Over the next two years, with the collusion of Orlando's top leaders, Disney secretly acquired more than 25,000 acres (10,000 hectares). People were glad to sell dirt cheap. This sludgy terrain was useless for agriculture. It was far from Florida's beaches. It was hot and muggy most of the year, yet it got so cold during central Florida's brief winters that deep freezes periodically killed the citrus crop.
Who would want to vacation in such a place? Disney was certain most Americans would, once he worked his marketing magic on them. By the 1960s, all over America, suburbs were replacing old neighborhoods. Malls were driving Main Street out of business. There was hardly a new ranch home or split-level that didn't have a TV antenna on the roof. Disney realized that in the coming decades shows like The Mickey Mouse Club, not climate and geology, would determine what the majority of Americans would consider a safe and enjoyable place to take a family vacation. That day, flying over central Florida, Disney decided that he, not reality, would define what constituted the Magic Kingdom in the minds and spending habits of millions of Americans in the years to come.
The interstate highway system, started by the Eisenhower Administration as part of the Cold War defense effort against communism, was already crisscrossing America. Disney chose Orlando because it was at the confluence of two of the most important of these new thoroughfares, what today are Interstate 4 and Florida's Turnpike. There was also a deeply personal reason he located Disney World there—the same one that still lures people to Orlando today. In Florida's boggy, buggy, empty midsection, Walt Disney perceived a second chance.
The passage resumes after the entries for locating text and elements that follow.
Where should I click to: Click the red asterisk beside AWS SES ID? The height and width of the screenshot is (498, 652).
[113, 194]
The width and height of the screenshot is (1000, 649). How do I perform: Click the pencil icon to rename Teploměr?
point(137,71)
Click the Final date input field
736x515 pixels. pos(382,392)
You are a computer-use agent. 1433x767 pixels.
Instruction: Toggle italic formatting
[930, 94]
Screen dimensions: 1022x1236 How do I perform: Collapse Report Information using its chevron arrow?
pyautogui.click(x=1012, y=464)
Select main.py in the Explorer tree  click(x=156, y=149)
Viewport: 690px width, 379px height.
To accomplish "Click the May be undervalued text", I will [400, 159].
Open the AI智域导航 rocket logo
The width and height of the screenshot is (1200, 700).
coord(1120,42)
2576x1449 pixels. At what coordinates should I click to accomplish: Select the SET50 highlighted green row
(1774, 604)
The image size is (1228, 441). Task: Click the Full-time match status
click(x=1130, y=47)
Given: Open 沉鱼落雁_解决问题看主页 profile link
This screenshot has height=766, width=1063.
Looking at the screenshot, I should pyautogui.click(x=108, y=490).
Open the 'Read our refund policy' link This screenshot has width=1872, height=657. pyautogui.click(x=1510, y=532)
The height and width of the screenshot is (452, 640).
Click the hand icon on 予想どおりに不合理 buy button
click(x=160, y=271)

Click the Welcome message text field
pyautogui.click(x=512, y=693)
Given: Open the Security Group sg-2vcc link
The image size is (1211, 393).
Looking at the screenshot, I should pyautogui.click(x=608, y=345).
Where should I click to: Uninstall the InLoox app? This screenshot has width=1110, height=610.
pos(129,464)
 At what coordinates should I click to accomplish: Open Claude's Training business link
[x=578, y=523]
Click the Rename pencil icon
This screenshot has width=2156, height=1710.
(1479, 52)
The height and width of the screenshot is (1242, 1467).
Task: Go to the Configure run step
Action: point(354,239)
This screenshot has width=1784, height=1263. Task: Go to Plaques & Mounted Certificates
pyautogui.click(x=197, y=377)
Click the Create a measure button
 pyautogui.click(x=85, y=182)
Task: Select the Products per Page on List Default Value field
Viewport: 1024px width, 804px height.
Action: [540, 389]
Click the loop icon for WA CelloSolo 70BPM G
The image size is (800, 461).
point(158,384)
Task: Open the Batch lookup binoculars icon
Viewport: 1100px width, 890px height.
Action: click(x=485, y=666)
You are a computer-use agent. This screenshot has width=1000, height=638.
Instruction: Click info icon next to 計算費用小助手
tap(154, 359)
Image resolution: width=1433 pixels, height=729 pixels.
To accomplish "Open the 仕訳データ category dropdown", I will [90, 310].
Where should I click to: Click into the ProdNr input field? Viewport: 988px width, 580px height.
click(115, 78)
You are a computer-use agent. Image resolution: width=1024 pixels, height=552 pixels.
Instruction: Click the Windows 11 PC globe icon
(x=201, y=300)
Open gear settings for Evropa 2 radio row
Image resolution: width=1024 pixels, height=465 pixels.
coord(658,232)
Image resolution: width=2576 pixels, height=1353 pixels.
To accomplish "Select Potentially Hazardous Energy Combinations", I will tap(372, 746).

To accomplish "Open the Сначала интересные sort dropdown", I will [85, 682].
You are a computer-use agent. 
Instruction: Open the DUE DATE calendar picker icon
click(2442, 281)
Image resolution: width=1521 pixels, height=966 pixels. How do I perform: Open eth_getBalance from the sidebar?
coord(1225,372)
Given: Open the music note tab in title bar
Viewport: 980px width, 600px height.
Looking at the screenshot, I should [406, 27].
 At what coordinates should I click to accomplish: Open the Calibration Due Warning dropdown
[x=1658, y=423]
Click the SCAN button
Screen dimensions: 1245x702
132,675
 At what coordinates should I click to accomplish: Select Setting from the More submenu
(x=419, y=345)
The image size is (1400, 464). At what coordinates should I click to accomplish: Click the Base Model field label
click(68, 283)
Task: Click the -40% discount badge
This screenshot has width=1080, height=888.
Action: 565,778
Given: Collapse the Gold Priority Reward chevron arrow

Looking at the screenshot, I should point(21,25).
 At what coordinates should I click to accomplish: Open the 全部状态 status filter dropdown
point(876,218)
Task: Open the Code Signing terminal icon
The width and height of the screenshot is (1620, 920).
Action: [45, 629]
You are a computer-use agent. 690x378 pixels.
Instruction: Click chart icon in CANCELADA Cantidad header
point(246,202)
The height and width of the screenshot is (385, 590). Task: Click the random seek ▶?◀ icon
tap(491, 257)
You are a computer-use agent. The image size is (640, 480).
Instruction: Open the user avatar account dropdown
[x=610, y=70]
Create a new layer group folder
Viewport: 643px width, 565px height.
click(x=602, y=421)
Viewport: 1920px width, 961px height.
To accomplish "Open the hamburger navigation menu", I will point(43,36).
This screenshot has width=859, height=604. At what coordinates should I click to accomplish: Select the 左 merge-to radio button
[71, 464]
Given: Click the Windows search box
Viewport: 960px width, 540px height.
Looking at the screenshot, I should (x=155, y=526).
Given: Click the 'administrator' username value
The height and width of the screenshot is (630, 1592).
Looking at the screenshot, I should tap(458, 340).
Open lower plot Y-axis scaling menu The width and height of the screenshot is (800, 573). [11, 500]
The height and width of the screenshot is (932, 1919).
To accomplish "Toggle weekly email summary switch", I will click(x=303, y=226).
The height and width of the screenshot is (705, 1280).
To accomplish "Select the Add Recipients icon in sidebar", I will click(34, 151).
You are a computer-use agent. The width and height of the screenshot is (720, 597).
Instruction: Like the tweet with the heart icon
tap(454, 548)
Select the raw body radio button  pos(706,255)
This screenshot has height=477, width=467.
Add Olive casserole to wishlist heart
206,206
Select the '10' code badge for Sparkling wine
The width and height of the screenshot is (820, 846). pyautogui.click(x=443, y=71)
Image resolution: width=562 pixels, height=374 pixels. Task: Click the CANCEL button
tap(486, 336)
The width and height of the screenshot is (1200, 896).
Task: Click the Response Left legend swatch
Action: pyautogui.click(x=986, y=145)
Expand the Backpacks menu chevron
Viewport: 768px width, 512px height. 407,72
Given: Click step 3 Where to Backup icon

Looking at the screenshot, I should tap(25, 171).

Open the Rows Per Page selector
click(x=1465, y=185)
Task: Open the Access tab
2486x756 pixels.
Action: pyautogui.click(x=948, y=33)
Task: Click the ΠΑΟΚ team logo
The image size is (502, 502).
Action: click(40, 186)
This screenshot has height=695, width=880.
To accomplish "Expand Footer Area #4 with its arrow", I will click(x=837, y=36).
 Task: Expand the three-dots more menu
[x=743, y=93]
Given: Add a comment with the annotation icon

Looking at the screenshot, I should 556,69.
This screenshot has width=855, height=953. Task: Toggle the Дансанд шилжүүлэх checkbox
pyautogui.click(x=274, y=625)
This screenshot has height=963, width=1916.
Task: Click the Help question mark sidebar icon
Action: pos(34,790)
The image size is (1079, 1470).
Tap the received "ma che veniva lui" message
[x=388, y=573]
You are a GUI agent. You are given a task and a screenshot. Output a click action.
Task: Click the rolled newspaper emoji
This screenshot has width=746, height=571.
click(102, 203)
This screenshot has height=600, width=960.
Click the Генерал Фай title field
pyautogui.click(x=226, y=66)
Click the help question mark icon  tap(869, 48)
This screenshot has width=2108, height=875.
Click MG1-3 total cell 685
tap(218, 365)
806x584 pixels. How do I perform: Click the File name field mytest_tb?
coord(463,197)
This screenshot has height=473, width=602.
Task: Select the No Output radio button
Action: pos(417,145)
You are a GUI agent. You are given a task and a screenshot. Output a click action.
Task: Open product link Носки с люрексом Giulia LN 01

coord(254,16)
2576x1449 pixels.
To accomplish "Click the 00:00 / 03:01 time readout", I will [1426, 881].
His original theme park—Disneyland, in southern California—covered fewer than 300 acres (120 hectares). It soon was ringed with the suburban blight that its success inevitably attracted—motels, strip malls, copycat amusement parks. Disney never forgave himself for not making Disneyland big enough, but in Florida he hoped to rectify that mistake. He set out to create an Adventureland where nothing was left to chance. Arriving visitors would not be permitted to choose their own parking spaces; smiling Disney characters would do that for them. In this new, bigger, better Magic Kingdom, water could not be the tannic brown common in central Florida. So Bay Lake was drained, the sludge removed, and clear water pumped into the resulting lagoon. Even dry land would be turned into another Disney illusion: As you traverse the theme park, you are actually walking on the roof of an immense, underground control building from which the operation is run, staffed, and supplied.